* Directions for this task: Once you find the line containing "Instruction: Open the", please retype it and every line after it to the end of the entries, exactly and with nothing added.

- - - - -

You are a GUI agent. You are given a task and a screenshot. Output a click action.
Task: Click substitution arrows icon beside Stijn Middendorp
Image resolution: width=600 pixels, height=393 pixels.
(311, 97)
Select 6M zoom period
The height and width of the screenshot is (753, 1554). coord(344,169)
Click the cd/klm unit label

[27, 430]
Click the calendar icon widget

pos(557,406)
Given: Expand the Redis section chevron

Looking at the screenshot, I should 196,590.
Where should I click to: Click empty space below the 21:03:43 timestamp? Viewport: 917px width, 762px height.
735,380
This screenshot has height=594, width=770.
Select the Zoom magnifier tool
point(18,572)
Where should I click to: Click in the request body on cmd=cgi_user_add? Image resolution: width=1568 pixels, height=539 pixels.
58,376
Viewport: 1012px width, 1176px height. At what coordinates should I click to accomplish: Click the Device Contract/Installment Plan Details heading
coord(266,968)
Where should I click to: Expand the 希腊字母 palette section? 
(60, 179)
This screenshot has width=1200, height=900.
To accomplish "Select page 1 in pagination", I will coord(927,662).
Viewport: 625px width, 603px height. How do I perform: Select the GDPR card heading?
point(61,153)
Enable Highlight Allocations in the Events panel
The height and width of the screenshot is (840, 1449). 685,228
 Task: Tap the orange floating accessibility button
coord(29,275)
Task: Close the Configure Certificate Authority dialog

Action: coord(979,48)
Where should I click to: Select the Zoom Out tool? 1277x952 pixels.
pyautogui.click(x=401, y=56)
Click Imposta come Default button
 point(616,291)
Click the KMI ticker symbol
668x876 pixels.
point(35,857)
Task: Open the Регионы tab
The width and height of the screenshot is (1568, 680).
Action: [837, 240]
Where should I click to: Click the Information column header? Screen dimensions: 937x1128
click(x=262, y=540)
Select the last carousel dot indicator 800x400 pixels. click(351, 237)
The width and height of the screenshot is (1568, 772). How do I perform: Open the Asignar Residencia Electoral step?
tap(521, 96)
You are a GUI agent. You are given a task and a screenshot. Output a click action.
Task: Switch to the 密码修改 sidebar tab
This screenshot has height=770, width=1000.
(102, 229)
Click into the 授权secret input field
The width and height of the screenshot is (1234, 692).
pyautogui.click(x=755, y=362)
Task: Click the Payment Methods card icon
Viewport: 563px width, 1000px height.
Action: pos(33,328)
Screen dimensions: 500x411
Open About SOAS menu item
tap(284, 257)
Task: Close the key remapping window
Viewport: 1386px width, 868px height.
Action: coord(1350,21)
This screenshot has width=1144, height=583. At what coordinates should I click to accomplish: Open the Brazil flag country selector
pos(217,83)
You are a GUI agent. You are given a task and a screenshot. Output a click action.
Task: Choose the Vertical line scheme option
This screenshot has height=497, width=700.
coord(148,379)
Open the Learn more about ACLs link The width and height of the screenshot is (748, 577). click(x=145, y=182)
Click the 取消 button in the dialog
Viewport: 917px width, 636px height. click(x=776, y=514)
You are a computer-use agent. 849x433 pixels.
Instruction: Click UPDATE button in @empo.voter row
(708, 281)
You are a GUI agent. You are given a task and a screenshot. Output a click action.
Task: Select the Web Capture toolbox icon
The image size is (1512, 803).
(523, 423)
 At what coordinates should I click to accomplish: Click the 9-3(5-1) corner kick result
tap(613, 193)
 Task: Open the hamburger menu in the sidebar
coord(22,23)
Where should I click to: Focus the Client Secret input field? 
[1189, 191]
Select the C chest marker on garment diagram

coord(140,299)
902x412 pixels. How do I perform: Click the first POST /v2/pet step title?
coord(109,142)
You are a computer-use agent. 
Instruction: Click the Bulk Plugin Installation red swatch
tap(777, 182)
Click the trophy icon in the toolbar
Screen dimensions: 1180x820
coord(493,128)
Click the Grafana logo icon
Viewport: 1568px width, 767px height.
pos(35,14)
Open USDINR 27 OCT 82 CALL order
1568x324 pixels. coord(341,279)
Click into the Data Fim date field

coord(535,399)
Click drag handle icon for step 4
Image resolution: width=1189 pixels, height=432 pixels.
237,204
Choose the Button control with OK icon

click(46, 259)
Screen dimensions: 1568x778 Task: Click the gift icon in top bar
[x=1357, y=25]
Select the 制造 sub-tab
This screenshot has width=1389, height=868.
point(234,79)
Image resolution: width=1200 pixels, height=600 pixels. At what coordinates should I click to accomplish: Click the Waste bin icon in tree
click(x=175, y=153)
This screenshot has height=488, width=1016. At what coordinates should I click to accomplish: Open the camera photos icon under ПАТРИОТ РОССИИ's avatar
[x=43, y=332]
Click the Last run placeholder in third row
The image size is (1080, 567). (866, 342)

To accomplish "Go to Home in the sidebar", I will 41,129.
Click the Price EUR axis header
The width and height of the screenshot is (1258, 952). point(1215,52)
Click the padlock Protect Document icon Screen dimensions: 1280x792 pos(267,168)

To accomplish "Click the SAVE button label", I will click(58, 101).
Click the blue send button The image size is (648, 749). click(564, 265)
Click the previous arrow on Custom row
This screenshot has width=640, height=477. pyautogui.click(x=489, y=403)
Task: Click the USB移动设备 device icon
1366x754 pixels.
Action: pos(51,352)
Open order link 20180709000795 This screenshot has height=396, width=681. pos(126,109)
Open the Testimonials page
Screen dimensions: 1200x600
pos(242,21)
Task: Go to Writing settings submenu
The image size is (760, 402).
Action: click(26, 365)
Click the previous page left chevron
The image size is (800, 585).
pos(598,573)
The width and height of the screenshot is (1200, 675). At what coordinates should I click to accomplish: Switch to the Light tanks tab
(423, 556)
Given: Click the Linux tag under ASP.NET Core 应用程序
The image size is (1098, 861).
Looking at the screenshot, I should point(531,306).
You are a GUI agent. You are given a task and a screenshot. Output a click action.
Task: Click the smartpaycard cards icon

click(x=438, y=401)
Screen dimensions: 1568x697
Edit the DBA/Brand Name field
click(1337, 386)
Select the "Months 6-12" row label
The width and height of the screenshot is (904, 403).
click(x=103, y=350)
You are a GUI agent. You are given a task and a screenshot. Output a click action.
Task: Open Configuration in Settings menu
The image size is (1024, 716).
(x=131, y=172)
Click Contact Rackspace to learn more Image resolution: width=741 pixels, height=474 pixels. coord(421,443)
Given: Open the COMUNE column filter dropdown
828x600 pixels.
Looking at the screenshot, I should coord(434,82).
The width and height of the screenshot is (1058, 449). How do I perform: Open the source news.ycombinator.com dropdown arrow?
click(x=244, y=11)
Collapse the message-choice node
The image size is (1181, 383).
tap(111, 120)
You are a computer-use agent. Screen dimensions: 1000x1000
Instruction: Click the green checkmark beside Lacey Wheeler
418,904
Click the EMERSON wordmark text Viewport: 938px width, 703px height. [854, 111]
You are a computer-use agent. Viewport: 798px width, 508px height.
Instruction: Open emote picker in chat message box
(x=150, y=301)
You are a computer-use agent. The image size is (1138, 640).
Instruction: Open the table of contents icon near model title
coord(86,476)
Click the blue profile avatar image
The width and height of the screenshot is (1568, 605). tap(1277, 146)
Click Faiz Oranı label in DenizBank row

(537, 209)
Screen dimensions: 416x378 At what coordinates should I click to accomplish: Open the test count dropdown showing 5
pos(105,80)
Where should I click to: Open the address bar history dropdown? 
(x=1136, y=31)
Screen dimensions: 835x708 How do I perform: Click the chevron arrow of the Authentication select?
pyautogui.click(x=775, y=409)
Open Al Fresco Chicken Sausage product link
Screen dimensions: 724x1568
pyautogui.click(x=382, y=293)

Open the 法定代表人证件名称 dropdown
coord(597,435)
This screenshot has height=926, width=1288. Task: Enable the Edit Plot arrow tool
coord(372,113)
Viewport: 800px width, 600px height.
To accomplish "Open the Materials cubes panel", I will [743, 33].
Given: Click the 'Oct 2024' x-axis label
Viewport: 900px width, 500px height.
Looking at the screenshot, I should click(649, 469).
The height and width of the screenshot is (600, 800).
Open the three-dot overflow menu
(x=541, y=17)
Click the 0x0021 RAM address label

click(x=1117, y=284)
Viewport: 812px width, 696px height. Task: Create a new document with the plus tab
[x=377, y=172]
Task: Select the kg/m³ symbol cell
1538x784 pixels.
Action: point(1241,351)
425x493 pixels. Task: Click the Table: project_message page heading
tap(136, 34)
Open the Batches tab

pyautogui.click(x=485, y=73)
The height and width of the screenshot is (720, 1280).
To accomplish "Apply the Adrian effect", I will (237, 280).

- - - - -

* Exercise result:
Instruction: Open the table of contents icon near model title
coord(86,476)
Click the blue profile avatar image
The width and height of the screenshot is (1568, 605). tap(1277, 146)
Click Faiz Oranı label in DenizBank row

(537, 209)
Screen dimensions: 416x378 At what coordinates should I click to accomplish: Open the test count dropdown showing 5
pos(105,80)
Where should I click to: Open the address bar history dropdown? 
(x=1136, y=31)
Screen dimensions: 835x708 How do I perform: Click the chevron arrow of the Authentication select?
pyautogui.click(x=775, y=409)
Open Al Fresco Chicken Sausage product link
Screen dimensions: 724x1568
pyautogui.click(x=382, y=293)

Open the 法定代表人证件名称 dropdown
coord(597,435)
This screenshot has height=926, width=1288. Task: Enable the Edit Plot arrow tool
coord(372,113)
Viewport: 800px width, 600px height.
To accomplish "Open the Materials cubes panel", I will [743, 33].
Given: Click the 'Oct 2024' x-axis label
Viewport: 900px width, 500px height.
Looking at the screenshot, I should click(649, 469).
The height and width of the screenshot is (600, 800).
Open the three-dot overflow menu
(x=541, y=17)
Click the 0x0021 RAM address label

click(x=1117, y=284)
Viewport: 812px width, 696px height. Task: Create a new document with the plus tab
[x=377, y=172]
Task: Select the kg/m³ symbol cell
1538x784 pixels.
Action: point(1241,351)
425x493 pixels. Task: Click the Table: project_message page heading
tap(136, 34)
Open the Batches tab

pyautogui.click(x=485, y=73)
The height and width of the screenshot is (720, 1280).
To accomplish "Apply the Adrian effect", I will (237, 280).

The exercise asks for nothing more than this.